Le professeur Mitsuhashi, chargée de cours à l'université des Sciences humaines et sociales de Tsuru, interrogée sur les questions de genre, précise : « Pour notre génération, la répartition des rôles entre hommes et femmes est très marquée. Certains hommes souffrent de devoir se comporter virilement. » Elle-même, née homme, a modifié son identité sexuelle et se fait appeler Junko, un prénom féminin. Selon elle, de très nombreux hommes se travestissent, à l'insu de leur épouse, pour échapper un moment au poids de la société masculine. « Nous ne tolérons pas la discrimination envers la gent masculine ! C'est d'ailleurs sous ce titre que l'hebdomadaire Aera a récemment présenté plusieurs témoignages de Japonais estimant que « la société favorise trop les femmes au détriment des hommes. »3
L'un de ces Otoko no ko « évoque une société Japonaise beaucoup plus « dure » avec les hommes, chargés des  emplois les plus physiques et les moins bien payés. Lorsqu'il se travestit en femme il a « l'impression d'être promu à un rang supérieur » et précise : « Si je n'avais pas découvert les joies de la métamorphose, je serais resté au fond de mon lit à dormir, sans prendre goût à rien et sans sortir de chez moi. » C'est dans le travestisme qu'il trouve sa solution pour retrouver du désir. Ces hommes témoignent ainsi combien le signifiant peut assigner une place rigide, parfois intolérable Le recours à la psychanalyse, qui permet de découvrir une souplesse dans la mascarade ou la parade virile est donc difficilement possible.
Dans son cours du 21 novembre 1990, intitulé « La question de Madrid », J.-A. Miller, de retour d'un voyage au Japon, évoque une toute autre lecture des difficultés d'identification des japonais, émettant l'hypothèse inverse, c'est-à-dire celle d'un « déficit de l'identification qui serait propre au sujet japonais » et qui serait un point commun avec les psychanalystes puisque « ni les uns, ni les autres ne savent vraiment qui ils sont. »

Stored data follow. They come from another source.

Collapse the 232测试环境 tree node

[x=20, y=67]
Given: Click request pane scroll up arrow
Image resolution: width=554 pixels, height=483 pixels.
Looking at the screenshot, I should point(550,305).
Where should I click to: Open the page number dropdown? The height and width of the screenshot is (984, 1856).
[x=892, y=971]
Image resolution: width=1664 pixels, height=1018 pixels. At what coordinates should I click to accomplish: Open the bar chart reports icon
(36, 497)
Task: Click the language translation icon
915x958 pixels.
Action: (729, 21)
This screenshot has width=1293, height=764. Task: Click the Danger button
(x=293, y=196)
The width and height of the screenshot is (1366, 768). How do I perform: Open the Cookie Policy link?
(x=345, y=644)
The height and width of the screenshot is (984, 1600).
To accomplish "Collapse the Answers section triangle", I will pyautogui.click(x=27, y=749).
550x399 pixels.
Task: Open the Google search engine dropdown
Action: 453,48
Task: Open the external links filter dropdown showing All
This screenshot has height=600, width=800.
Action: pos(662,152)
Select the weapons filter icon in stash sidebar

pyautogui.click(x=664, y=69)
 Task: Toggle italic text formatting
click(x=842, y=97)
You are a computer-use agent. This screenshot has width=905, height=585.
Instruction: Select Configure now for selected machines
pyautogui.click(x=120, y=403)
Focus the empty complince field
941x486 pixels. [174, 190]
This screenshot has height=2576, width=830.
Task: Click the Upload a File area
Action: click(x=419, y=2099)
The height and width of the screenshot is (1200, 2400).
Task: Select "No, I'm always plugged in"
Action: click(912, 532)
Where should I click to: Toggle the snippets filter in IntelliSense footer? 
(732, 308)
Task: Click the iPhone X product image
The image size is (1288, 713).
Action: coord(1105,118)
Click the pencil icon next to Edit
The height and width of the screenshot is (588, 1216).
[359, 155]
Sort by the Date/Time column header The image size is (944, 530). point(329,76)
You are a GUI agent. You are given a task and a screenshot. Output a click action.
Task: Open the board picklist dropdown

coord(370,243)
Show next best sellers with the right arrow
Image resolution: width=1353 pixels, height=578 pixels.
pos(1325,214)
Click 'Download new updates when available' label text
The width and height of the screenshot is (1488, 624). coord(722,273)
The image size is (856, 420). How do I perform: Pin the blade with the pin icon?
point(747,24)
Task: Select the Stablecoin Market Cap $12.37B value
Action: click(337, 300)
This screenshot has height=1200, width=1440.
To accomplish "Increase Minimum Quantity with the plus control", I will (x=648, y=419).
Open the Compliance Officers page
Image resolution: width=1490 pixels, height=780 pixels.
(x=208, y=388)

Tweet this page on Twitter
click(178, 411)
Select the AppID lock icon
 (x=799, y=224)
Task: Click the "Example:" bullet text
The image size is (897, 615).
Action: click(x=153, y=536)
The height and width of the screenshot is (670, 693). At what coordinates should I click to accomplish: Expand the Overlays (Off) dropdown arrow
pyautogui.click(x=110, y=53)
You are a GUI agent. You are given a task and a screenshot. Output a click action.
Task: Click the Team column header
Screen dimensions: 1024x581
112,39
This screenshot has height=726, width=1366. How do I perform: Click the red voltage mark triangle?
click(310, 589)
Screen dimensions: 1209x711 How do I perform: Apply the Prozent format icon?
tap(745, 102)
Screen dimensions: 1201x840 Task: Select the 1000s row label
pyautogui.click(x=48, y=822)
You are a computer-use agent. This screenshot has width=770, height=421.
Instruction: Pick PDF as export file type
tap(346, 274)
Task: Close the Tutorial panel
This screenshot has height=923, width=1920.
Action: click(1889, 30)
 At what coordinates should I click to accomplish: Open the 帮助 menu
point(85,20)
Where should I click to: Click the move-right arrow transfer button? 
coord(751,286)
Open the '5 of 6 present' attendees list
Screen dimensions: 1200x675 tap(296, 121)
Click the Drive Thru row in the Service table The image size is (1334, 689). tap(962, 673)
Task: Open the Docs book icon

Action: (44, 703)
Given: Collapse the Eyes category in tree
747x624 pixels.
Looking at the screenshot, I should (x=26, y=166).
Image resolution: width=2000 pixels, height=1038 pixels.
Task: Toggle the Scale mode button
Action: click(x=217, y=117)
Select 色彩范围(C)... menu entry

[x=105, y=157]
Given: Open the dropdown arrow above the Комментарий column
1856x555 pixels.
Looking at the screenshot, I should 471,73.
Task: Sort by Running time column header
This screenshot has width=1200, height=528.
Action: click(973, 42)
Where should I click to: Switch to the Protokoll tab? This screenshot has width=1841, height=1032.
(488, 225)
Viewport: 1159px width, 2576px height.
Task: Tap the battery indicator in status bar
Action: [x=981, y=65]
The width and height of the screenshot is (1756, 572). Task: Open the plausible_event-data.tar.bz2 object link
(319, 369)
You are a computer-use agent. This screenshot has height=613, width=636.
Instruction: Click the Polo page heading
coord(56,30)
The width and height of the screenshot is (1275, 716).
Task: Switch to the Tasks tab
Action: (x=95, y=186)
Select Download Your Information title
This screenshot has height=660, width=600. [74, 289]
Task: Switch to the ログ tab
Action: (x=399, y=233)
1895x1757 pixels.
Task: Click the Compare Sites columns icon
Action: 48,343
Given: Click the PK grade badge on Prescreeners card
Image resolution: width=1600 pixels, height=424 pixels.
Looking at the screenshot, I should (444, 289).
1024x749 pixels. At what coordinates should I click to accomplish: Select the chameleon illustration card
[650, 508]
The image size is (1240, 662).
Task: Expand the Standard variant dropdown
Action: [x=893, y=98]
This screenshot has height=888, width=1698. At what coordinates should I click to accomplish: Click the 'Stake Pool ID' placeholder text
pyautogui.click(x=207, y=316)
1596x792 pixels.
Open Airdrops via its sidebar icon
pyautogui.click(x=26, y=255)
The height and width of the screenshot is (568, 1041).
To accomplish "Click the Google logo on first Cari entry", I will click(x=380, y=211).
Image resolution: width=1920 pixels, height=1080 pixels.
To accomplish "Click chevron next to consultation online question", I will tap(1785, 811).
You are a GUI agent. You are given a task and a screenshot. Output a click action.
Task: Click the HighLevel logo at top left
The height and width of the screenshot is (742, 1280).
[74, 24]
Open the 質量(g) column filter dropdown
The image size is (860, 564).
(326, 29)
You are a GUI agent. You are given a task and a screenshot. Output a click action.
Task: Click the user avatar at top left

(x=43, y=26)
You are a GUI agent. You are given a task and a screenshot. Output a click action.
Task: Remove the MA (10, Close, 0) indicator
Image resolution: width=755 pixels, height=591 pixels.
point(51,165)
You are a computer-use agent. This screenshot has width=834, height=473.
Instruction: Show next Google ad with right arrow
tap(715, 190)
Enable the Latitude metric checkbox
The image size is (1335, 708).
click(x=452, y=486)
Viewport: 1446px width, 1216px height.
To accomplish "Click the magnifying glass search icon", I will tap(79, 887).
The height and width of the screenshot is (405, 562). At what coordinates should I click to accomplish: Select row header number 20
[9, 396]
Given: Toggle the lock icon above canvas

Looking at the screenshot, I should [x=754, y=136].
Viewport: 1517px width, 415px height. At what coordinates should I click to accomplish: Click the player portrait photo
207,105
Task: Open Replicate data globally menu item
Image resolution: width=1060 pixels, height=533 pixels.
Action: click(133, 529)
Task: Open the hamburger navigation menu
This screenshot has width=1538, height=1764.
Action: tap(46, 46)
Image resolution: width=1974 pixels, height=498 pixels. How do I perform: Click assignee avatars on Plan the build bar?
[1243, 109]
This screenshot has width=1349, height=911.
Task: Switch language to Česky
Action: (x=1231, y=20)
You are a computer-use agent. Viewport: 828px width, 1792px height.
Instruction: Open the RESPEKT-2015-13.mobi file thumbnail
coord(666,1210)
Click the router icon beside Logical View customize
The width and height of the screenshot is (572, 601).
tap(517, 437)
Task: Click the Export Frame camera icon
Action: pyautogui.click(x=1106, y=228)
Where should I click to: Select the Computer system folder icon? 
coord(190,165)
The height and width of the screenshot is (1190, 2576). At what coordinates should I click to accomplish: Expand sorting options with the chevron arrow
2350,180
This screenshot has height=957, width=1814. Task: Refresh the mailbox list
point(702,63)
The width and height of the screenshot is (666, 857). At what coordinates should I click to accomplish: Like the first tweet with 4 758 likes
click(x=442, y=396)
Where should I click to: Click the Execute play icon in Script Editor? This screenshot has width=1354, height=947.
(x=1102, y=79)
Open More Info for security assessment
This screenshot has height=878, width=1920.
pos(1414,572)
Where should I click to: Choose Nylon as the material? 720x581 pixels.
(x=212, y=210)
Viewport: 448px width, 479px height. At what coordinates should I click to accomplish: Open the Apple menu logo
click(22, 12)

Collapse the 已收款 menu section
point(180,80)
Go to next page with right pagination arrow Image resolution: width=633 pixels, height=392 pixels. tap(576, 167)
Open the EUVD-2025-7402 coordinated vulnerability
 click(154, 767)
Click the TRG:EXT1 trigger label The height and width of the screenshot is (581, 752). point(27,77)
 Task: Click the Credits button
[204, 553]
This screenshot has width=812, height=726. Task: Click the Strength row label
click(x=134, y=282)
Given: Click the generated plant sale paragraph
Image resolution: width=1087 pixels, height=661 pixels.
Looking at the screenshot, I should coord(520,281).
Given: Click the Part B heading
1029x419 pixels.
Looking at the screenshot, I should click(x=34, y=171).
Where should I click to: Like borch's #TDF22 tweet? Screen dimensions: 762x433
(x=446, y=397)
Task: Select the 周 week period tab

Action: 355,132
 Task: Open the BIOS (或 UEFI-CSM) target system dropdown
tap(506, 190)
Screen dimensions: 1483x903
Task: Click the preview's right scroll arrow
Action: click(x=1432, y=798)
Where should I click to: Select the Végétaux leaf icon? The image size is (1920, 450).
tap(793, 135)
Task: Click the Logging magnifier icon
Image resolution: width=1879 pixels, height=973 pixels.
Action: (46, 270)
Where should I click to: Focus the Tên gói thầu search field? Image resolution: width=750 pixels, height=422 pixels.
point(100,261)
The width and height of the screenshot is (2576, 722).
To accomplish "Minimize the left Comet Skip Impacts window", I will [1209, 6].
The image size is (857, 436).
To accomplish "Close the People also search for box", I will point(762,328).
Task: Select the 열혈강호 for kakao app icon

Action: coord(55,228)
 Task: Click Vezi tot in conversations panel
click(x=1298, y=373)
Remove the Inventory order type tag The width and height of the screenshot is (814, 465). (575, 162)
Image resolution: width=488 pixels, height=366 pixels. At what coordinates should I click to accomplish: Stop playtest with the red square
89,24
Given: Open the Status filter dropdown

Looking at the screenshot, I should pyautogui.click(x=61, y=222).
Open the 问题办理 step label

Le culte du kaijuda, c'est à dire de l'ambiguïté, y est prépondérant. Dans ce cours, J.-A. Miller précise que, pour qu'un sujet trouve, dans sa vie, une respiration, un désir, il faut qu'il ait une marge par rapport au signifiant c'est-à-dire par rapport à la place que l'Autre lui assigne. Sans cette marge subjective, l'identification homme-femme devient une pétrification. Ces Otoko no ko font apercevoir la dimension de semblant des nominations traditionnelles ainsi que l'insuffisance du logos à inscrire le corps dans la sexuation.
Aucun discours ne peut déterminer la manière dont il convient d'assumer son corps, en tant que corps sexué. Et bien que ce soit le langage qui donne un corps à l'être parlant, le corps résiste pourtant à la prise langagière. Dans l'inconscient, il n'y a rien pour dire ce que c'est que le féminin. Les traditions tentent de résorber cette difficulté. Face à ce défaut dans le symbolique – chaque être parlant est appelé à inventer une solution singulière pour incarner son corps.


* « Jeunes fille-garçon ».
1 C. Leguil « Transgenre au XXIe siècle, une demande de marque signifiante ou un refus d'être marqué ? »  Brochure des textes du colloque du 25 mai 2013 « Le désir et la Loi », p. 67.
2 Ibid, p. 68.
3 En 2010  est né le Mouvement citoyen contre la discrimination envers les hommes, qui compte 150 membres et organise des actions de protestation.